Identification of diverse antibiotic resistant bacteria in agricultural soil with H218O stable isotope probing and metagenomics

Marcela Hernández, Shamik Roy, C. William Keevil, Marc Dumont

Research output: Working paperPreprint


Background: In this study, we aimed to identify bacteria able to grow in the presence of several antibiotics including the ultra-broad-spectrum antibiotic meropenem in a British agricultural soil, by combining DNA stable isotope probing (SIP) with high throughput sequencing. Soil was incubated with cefotaxime, meropenem, ciprofloxacin and trimethoprim in 18O-water. Metagenomes and the V4 region of the 16S rRNA gene from the labelled “heavy” and the unlabelled “light” SIP fractions were sequenced.

Results: After incubations, an increase of the 16S rRNA copy numbers in the “heavy” fractions of the treatments with 18O-water compared with their controls was detected.
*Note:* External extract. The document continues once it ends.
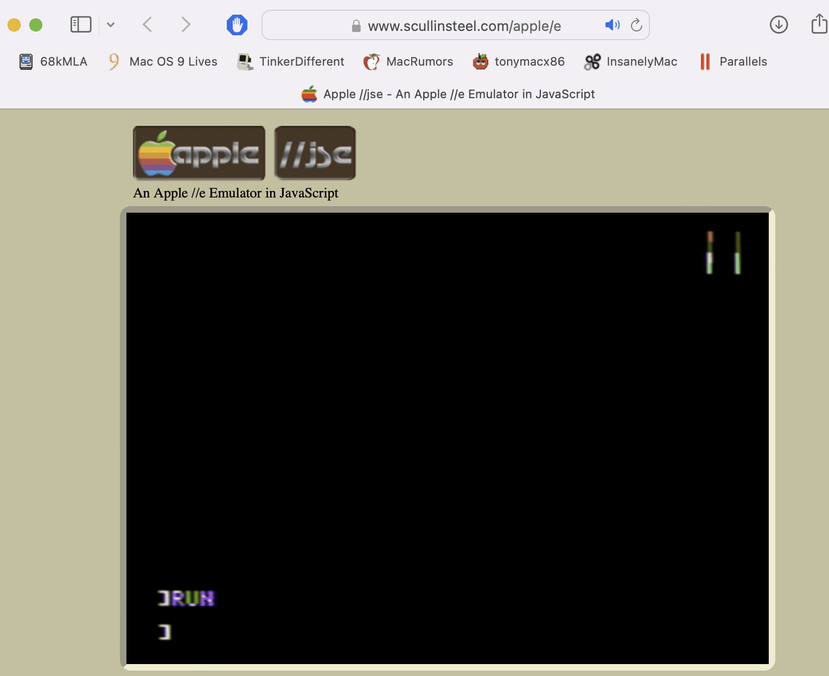Go back with the back arrow

pos(147,24)
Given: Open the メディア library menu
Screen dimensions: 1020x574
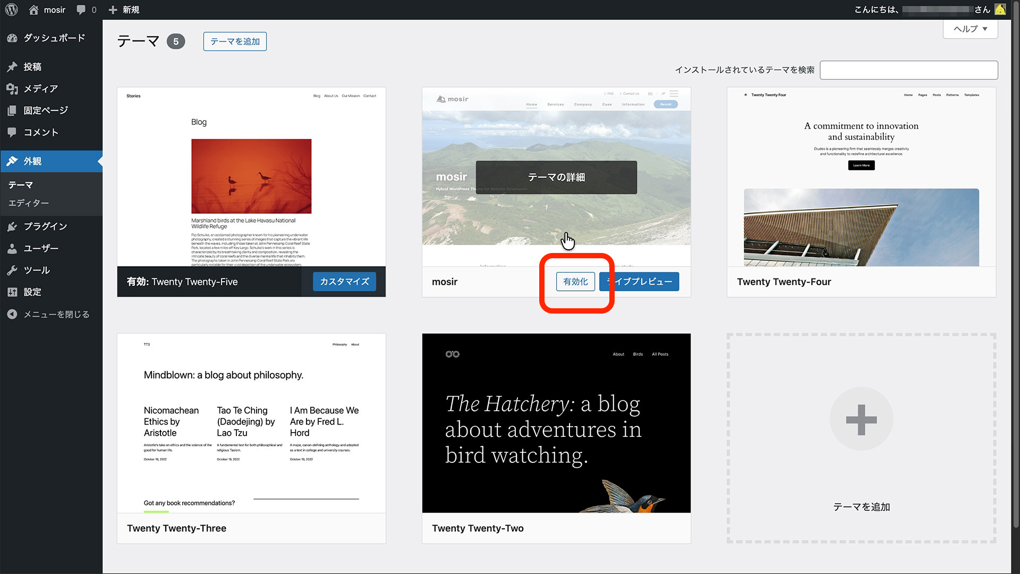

The treatments resulted in differences in the community composition of bacteria. Members of the phyla Acidobacteriota (formally Acidobacteria) are highly abundant after two days of incubation with antibiotics. Several Pseudomonadota (formally Proteobacteria) including Stenotrophomonas were prominent after four days of incubation. Furthermore, a metagenome-assembled genome (MAG-1) from the genus Stenotrophomonas (90.7% complete) was retrieved from the heavy fraction. Finally, 11 antimicrobial resistance genes (ARGs) were identified in the unbinned-assembled heavy fractions, and 10 ARGs were identified in MAG-1. On the other hand, only two ARGs from the unbinned-assembled light fractions were identified.

Conclusions: The results indicate that both non-pathogenic soil-dwelling bacteria as well as potential clinical pathogens are present in this agricultural soil, and several ARGs were identified from the labelled communities, but it is still unclear if horizontal gene transfer between these groups can occur.